Review: Lo-fi house hero Ross From Friends presents his debut album for Flying Lotus' Brainfeeder imprint - this follows up the terrific Aphelion EP he presented on the label earlier this year. Like the title suggests, Family Portrait refers to a very specific personal aspect of Felix Weatherall's life: the influence of his parents. Dance music was always around during his childhood, where he grew up learning about music from his dad - who apparently had a penchant for banging out hi-NRG tracks on the decks. It's a riveting listen from start to finish: from the the intensely vivid groove of "Pale Blue Dot" to the moody "Project Cybersyn" with its tunnelling aesthetic - perfectly geared for those heads-down moments later in the night.
Review: With just a few low-key releases behind him, you'd be forgiven for not being familiar with the work of South London beatmaker Al Dobson Jnr. Such a situation will undoubtedly soon change with Dobson Jnr primed to release album length projects on IZWID and Rhythm Section International, two fledgling labels associated with respected selectors. Before Sounds from the Village Vol.1 drops on the former (overseen by KUTMAH) the man called Al inaugurates the latter label, an extension of the Rhythm Section club night hosted by Boiler Room's Bradley Zero. Despite his status as a South London celebrity, Zero is a steadfast supporter of his local roots and the vinyl format so it's great to see him offering Dobson Jnr the platform to shine. And shine he does on Rye Lane Vol 1, a wonderful 11 track collection that is comparable in execution and mood to Mo Kolour's sublime debut.

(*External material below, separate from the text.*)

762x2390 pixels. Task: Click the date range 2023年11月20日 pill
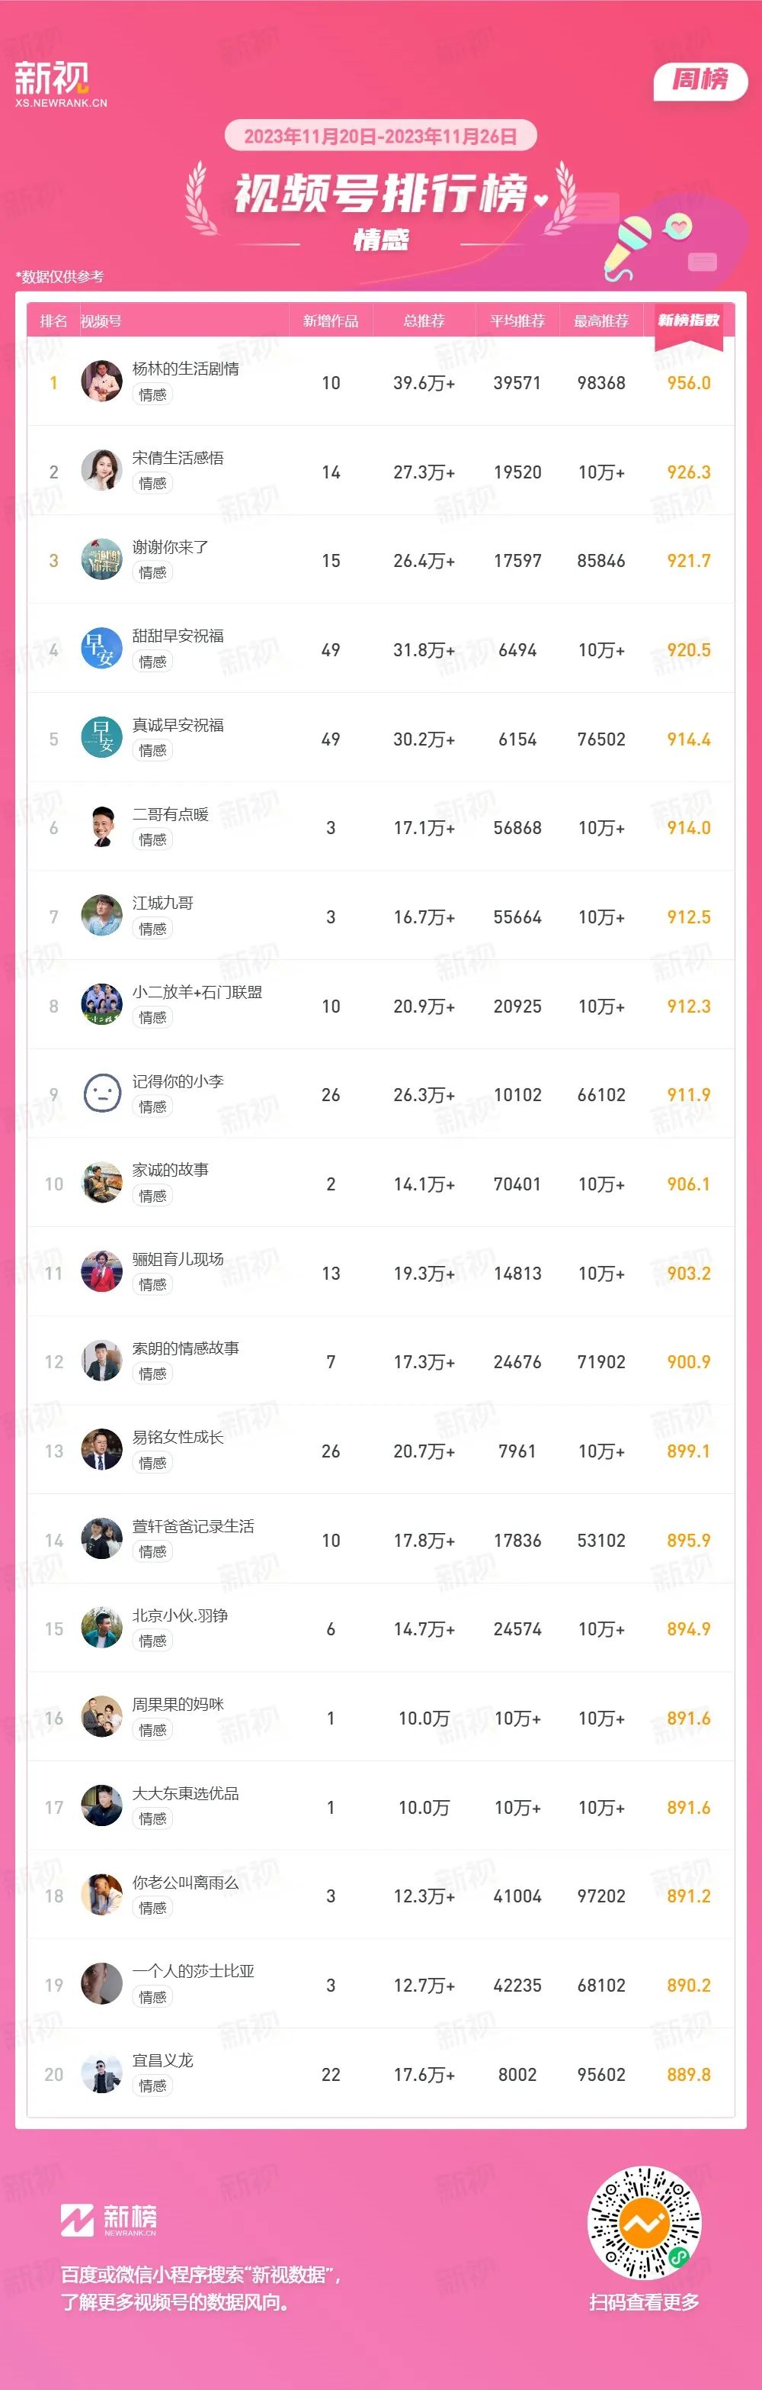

Review: The deepArtSounds label goes from strength to strength as it searches out the deepest operators in the contemporary house music scene. Melchior Sultana last appeared on the label alongside Deep88, but here he delivers an album of purely solo material (well, apart from Janelle Pulo's vocal turn on "Free"). There's a consitent smoky ambience across the eight tracks on offer here, but each individual piece has its own characteristics, from the melancholic synth meanderings of "Dusty Guitar" to the Detroit-tinted machine soul of "Romance". There's not a duff moment on here, making it an album you can sink into for the start-to-finish trip, or a useful collection of refined deep house cuts to fit into any set with ease.